··· Vorliegender Text
# Regulierer: Keine Zahlungspflicht für Digital Web Media



## sascha (29 April 2004)

*Regulierer: Keine Zahlungspflicht für Digital Web Media*

Tausende Internetsurfer erhielten in den vergangenen Wochen Rechnungen einer Firma Digital Web Media Ltd. für angeblich vereinbarte Erotik-Abonnements (Dialerschutz.de berichtete mehrfach). Nun hat sich erstmals auch die Regulierungsbehörde mit klaren Worten zu den Rechnungen geäußert. Die Behörde stellt ausdrücklich fest, dass die angeblichen Forderungen nicht bezahlt werden müssen. 

Verbraucherschutzseiten wie Dialerschutz.de oder Computerbetrug.de werden dieser Tage regelrecht überschwemmt mit Anfragen verunsicherter User, denen Rechnungen von Firmen wie Digital Web Media Ltd, Hamburger Forderungs Management (HFM), Persolvo Inkasso, oder Hamburger Abrechnungssysteme (HAS) ins Haus flatterten. Doch damit geht es uns offenbar nicht anders als der Regulierungsbehörde für Telekommunikation und Post (Reg TP). Die Behörde spricht in einer Presseerklärung von „mehreren Tausend Anfragen und Beschwerden“, die allein in den vergangenen Wochen bei ihr eingegangen seien. 
Unser Verdacht, dass diese Firmen mit einem sehr dubiosen Geschäftsmodell arbeiten, wird von der Regulierungsbehörde bestätigt. Denn Digital Web Media und Kollegen setzen im Internet Dialer ein, die sich nach einem Klick auf Banner oder Buttons über Ortsnetznummern, etwa in Frankfurt (069), oder über die 01805 einwählen. Über Rückverfolgung der Einwahl gelangen sie an die Adresse ihrer Opfer und schicken ihnen dann die Rechnung ins Haus. „Aus gegebenem Anlass weist die RegTP darauf hin, dass kostenpflichtige Anwählprogramme (Dialer) bei der Regulierungsbehörde registriert werden müssen und ausschließlich in der Gasse (0)9009 betrieben und angeboten werden dürfen“, betont allerdings die Regulierungsbehörde. „Die Nutzung von anderen Rufnummerngassen für Dialer, so etwa die Nutzung von geographischen Rufnummern (z.B. 069/42 72 69 98 ) ist nicht zulässig.“ In derartigen Fällen besteht nach Rechtsauffassung der Regulierungsbehörde kein Anspruch des Rechnungsstellers auf Zahlung und keine Verpflichtung des Rechnungsempfängers, derartige Forderungen zu begleichen. „Der RegTP ist bislang noch kein Fall bekannt geworden, in dem die Versender derartiger Rechnungen bzw. Mahnungen versucht hätten, die geltend gemachten Beträge gerichtlich einzutreiben“, heißt es in der Mitteilung weiter.
······
··· Bereitgestellte Einträge
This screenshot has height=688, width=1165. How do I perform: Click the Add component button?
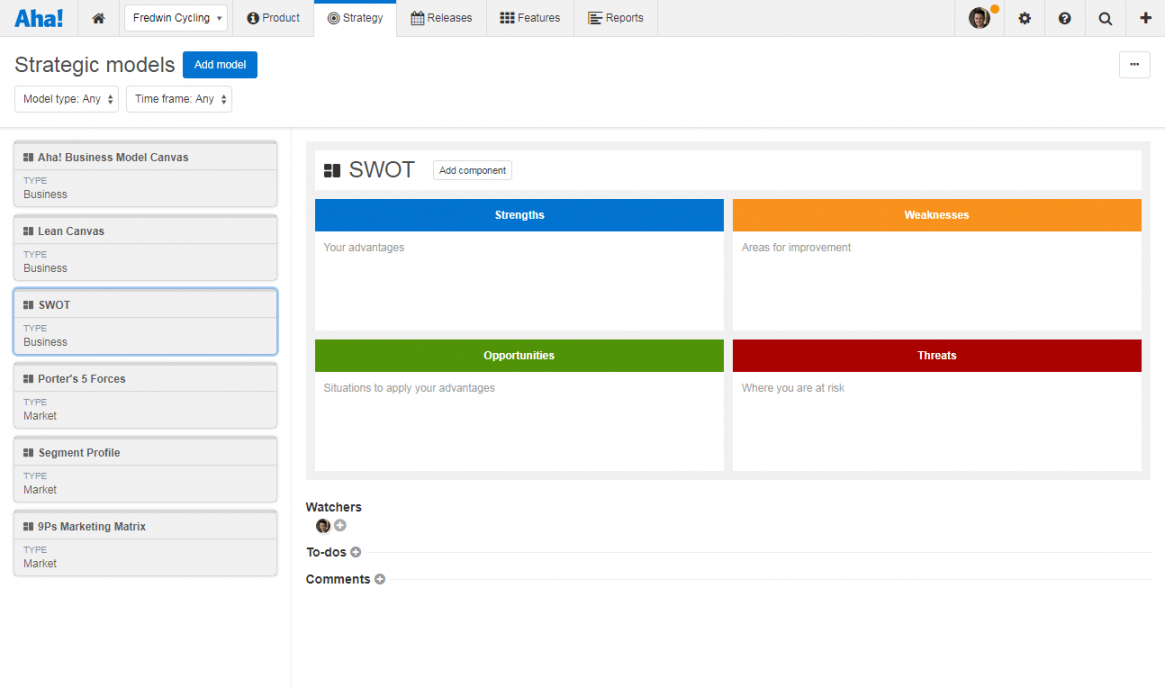[472, 170]
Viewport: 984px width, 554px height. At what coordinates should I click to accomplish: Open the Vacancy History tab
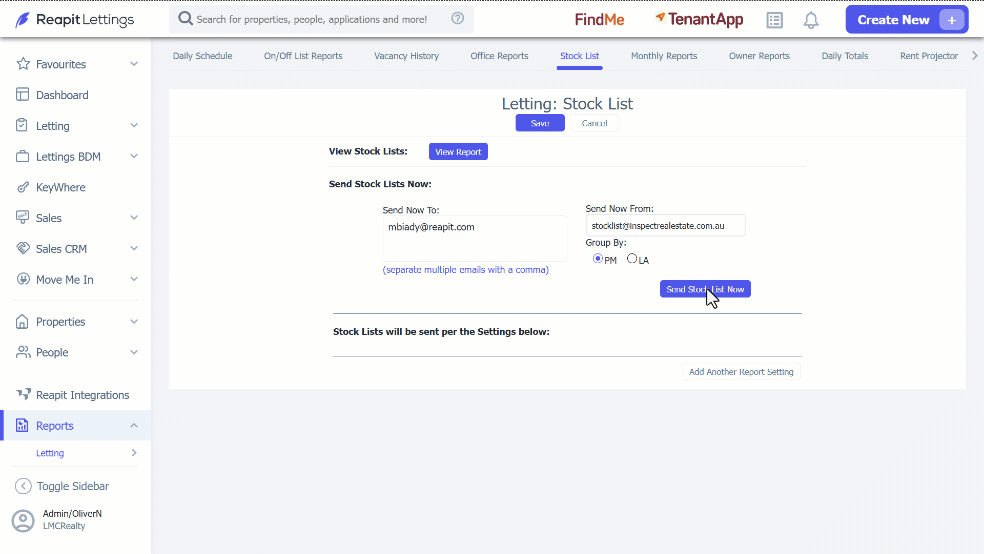406,56
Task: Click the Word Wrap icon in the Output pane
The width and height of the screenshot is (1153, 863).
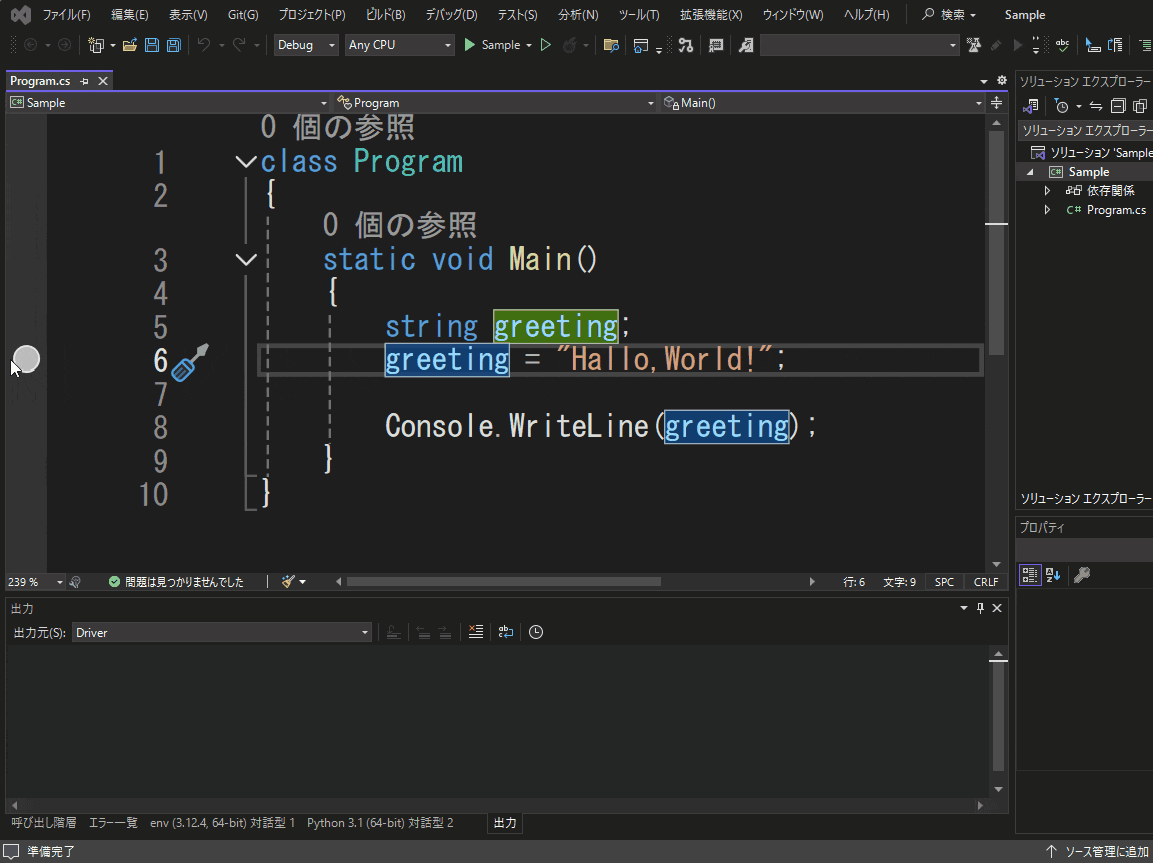Action: tap(505, 631)
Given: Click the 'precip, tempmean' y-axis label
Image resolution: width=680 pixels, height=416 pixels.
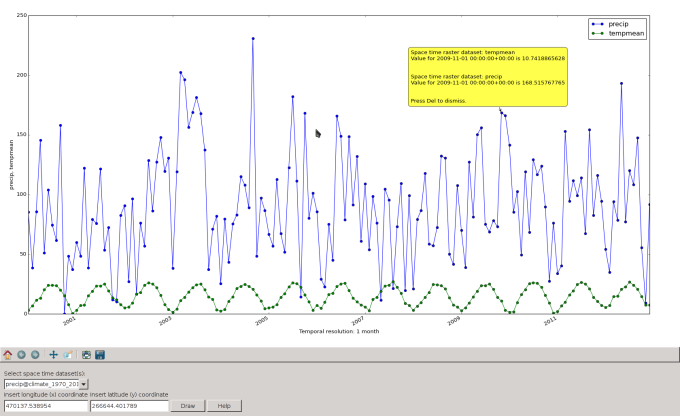Looking at the screenshot, I should point(12,165).
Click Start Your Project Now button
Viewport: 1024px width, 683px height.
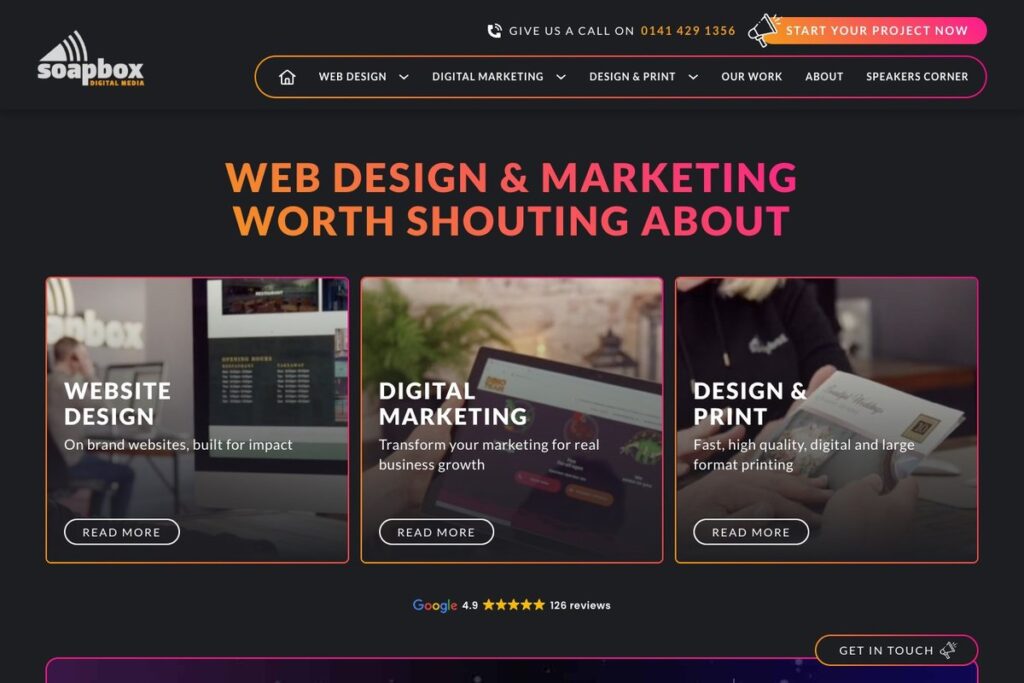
······
= Aufgaben =
1 – Nenne alle Firmen, deren Rechnungen laut dem Beitrag zu Digital Web Media bei Verbrauchern eingingen.
2 – Liefere bitte eine Fortsetzung des Beitrags zu Digital Web Media, die nach seinem letzten Satz ansetzt.

= Ergebnisse je Aufgabe =
1 – Digital Web Media Ltd, Hamburger Forderungs Management (HFM), Persolvo Inkasso, Hamburger Abrechnungssysteme (HAS)

2 –
Die Regulierer prüfen derzeit nach eigenen Angaben, ob und welche Maßnahmen ergriffen werden können, um die Geschäftsgebahren der genannten Firmen zu stoppen. Auch mehrere Polizeidienststellen ermitteln nach unseren Informationen gegen die Unternehmen. Erst Anfang der Woche hatte zudem das Verwaltungsgericht Köln klare Worte für das Geschäftsmodell der Unternehmen gefunden. Die Richter verweigerten der HAS einstweiligen Rechtsschutz gegen das ihr auferlegte Inkassoverbot. Es bestehe kein schutzwürdiges Interesse der Antragstellerin, Rechnungen über „zivilrechtlich nicht bestehende und nicht durchsetzbare Forderungen“ zu erstellen, hieß es in der Begründung.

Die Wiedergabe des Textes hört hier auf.